Employers scramble to staff holiday season

November 18, 1997

Employers scramble to staff holiday season


Staff Writer

The area's low unemployment rate has made it tough for some local retailers to hire temporary workers for the holiday season.

"Because unemployment is down, it's hard to get part-timers all year. We have a hard fight just getting people," said Cathy Vawter, manager of Kmart on Wesel Boulevard.

The county's jobless rate was 4 percent in September compared to 4.7 percent statewide and nationally, according to estimates from the Maryland Department of Labor, Licensing and Regulation.


Vawter said her store usually hires between 30 and 40 extra people for the holiday season.

"It's whatever we can hire," said Vawter. The small pool of available workers makes hiring a nearly year-round venture, she said.

It's a challenge to find people who like pleasing people and are willing to work nights and weekends, she said.

The store hired between 10 and 12 temporary workers in the past few weeks, Vawter said.

All are trained to work a cash register, though not all will end up in check-out positions, she said.

For almost all of them, it's a second job, Vawter said.

Patrick Cochran, assistant manager of Wal-Mart on Wesel Boulevard, also blamed low unemployment for making it hard to get the extra 65 to 75 temporary workers the store needs this holiday season.
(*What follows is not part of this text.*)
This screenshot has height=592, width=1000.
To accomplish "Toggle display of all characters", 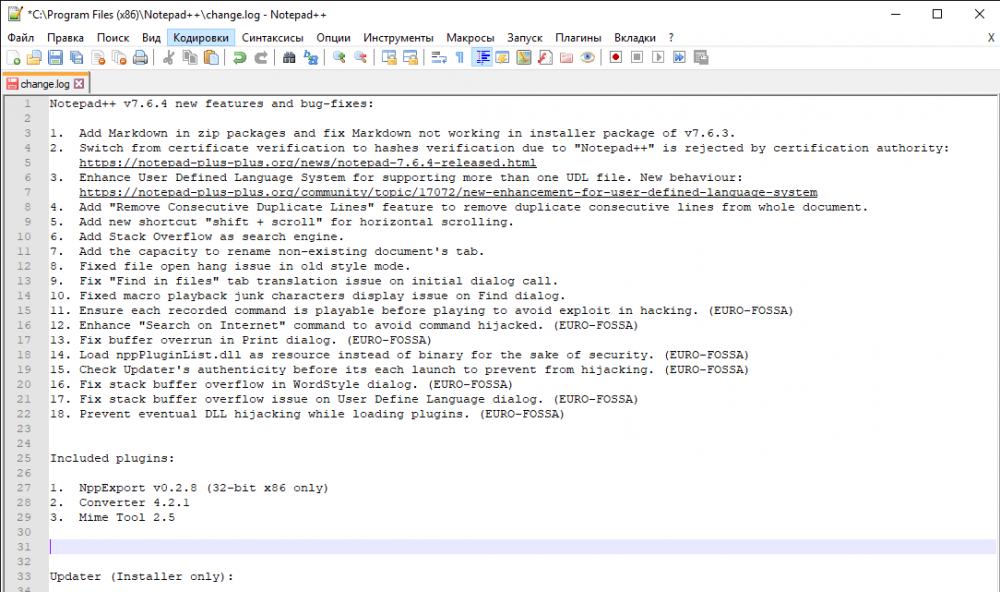I will [459, 57].
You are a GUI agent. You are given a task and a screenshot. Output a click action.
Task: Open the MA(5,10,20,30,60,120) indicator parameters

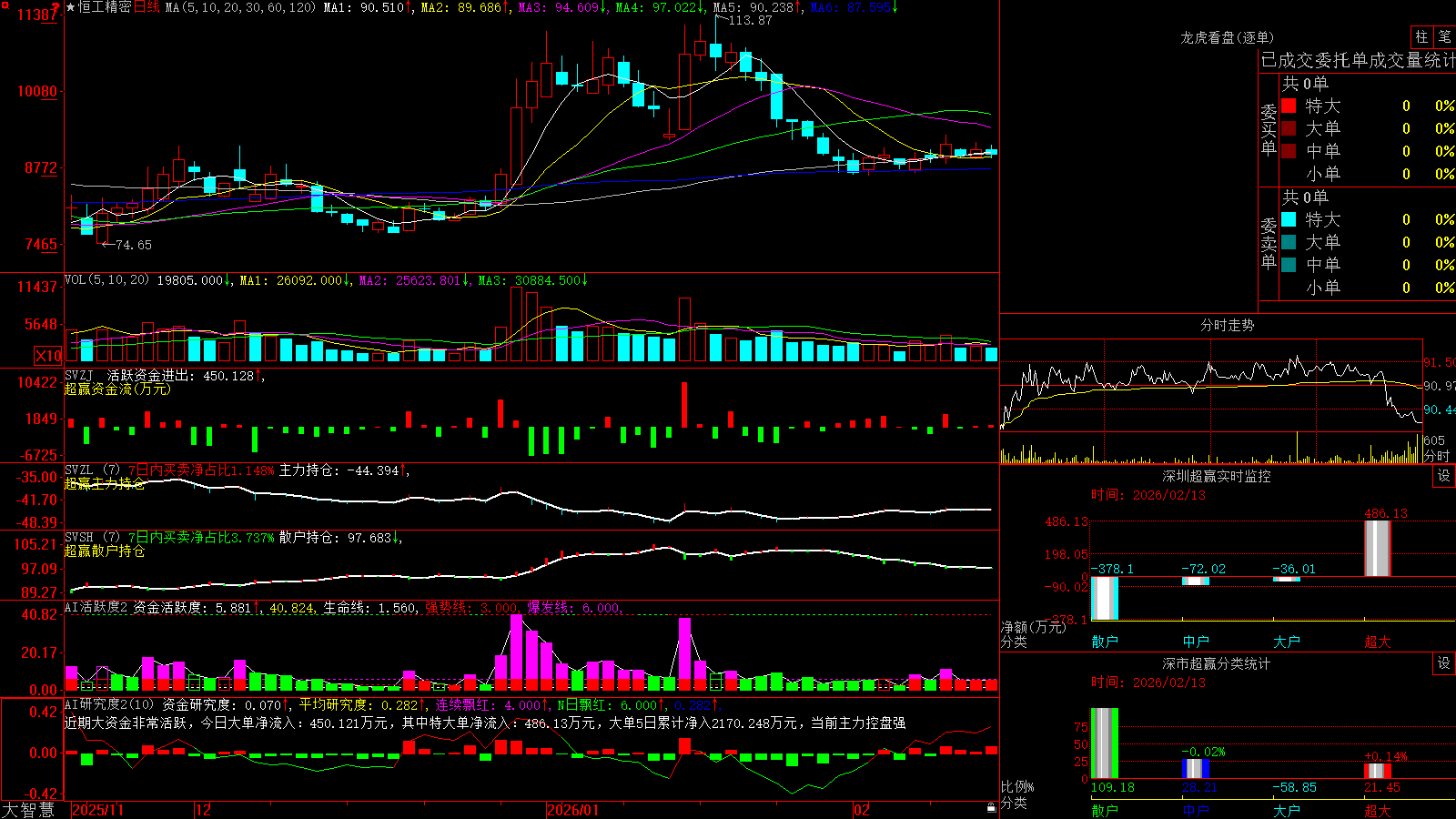241,7
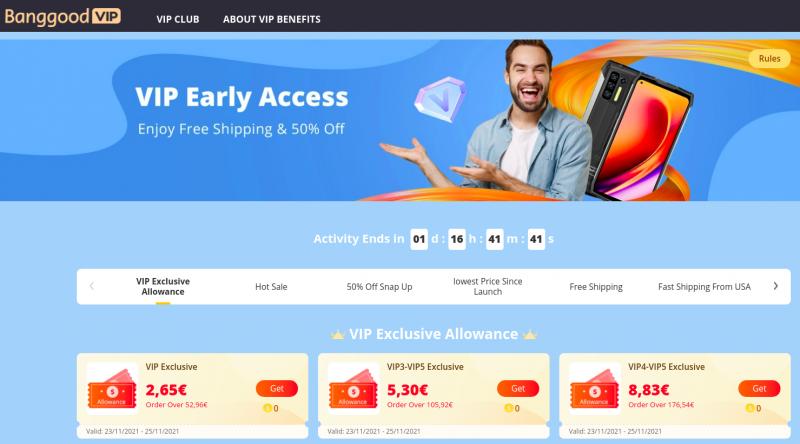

The store started bringing on full- and part-time seasonal workers in late September and is winding up hiring now, he said.

Temporary positions include cashiers, layaway clerks, unloaders and stockers, Cochran said.

Because of the store's historically high turnover rate, the Ames Department Store on U.S. 40 and Cleveland Avenue started building its seasonal work force back in mid-August, said store manager Maria Rodriguez.

"If they don't stay, we just keep hiring until we have everybody we need," said Rodriguez. The store usually hires about 20 temporary workers for the holiday season and is almost done with its seasonal hiring, she said.

Most are cashiers, but there also are a few floor salespeople and stockers, she said.

The job requires a flexible schedule, including nights and weekends, which a lot of people don't like, Rodriguez said.

Because of the flexibility required, not many of Ames' seasonal hires have another job, she said.

Many of the seasonal workers at J.C. Penney in Valley Mall are local high school and college students, but some are older people working a second job, said merchandiser Kathy Diehl, who trains the store's seasonal workers.

The store usually hires between 45 and 50 temporary workers for the holiday season, Diehl said.

Hiring is done by the individual department managers starting at the beginning of October, she said.

With people putting in applications nearly every day, the store doesn't have a problem finding the additional workers, she said.

Katie Trent, 17, a temporary sales associate at J.C. Penney, said she saw the job as a way to earn Christmas money and get a break on her holiday purchases.

"The discount was nice. And I shop here. All my family and friends ... like the stuff that's here," said Trent, a senior at North Hagerstown High School.